§ GIVEN RECORDS
+===+
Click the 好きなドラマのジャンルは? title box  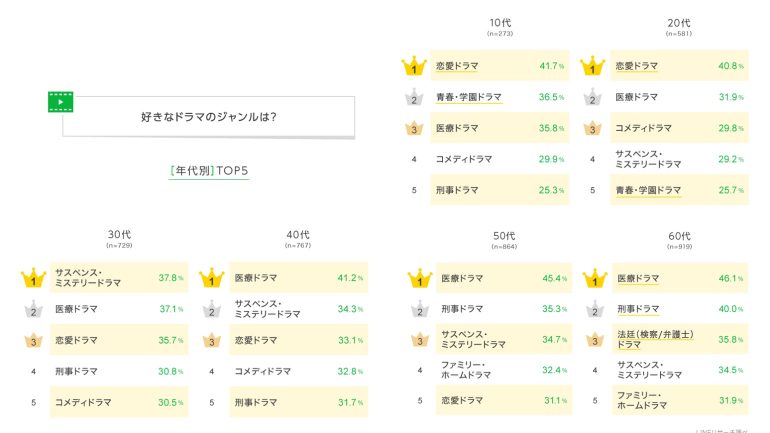pyautogui.click(x=208, y=117)
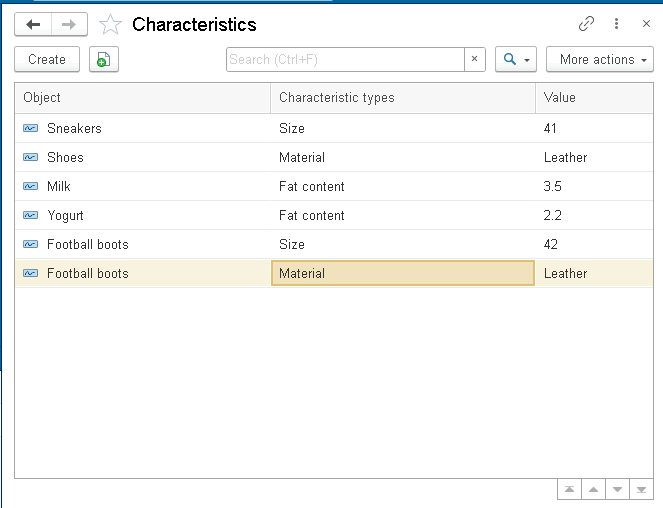Screen dimensions: 663x508
Task: Jump to the first record arrow
Action: [569, 489]
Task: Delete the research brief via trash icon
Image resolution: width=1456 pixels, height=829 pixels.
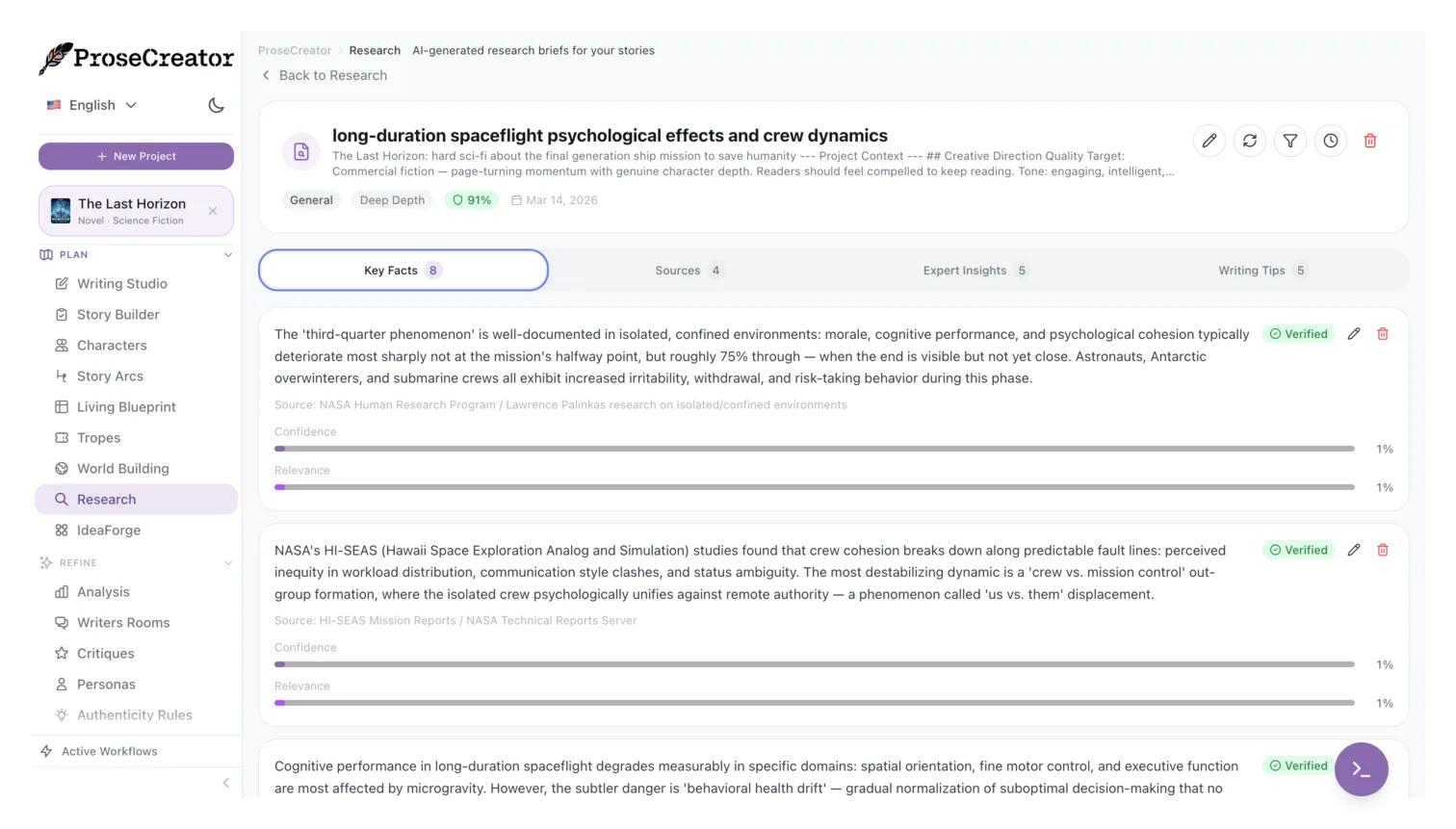Action: [1370, 141]
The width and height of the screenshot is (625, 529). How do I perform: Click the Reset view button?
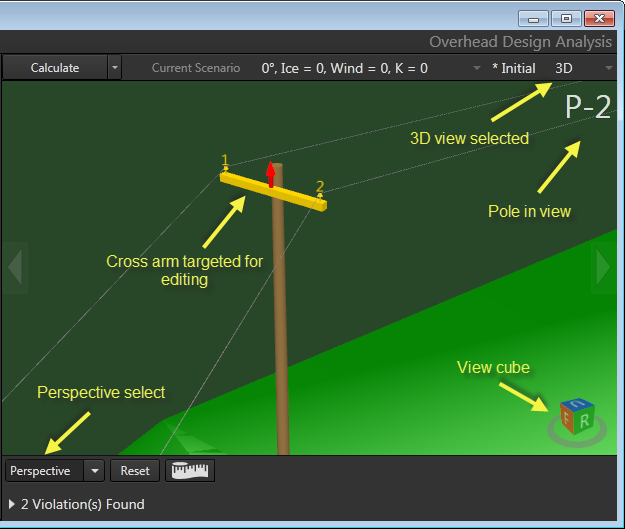click(135, 470)
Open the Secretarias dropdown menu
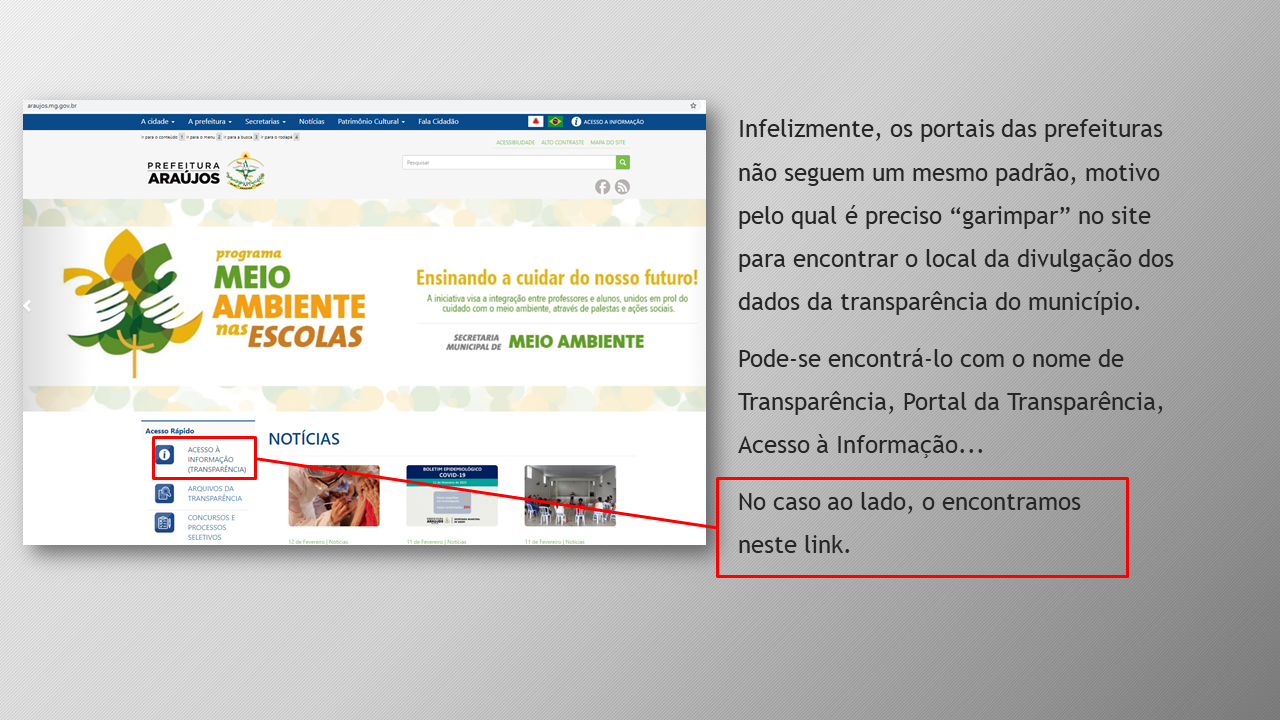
+===+
§ WHAT TO PRODUCE
Only the lines from the one containing "Task: Delete the" through the last line of the data above, both included, belong in the reply, each restated exactly and without pictures.

§ EXPECTED ANSWER
Task: Delete the research brief via trash icon
Image resolution: width=1456 pixels, height=829 pixels.
Action: [1370, 141]
The width and height of the screenshot is (625, 529). How do I perform: Click the Reset view button?
click(135, 470)
Open the Secretarias dropdown menu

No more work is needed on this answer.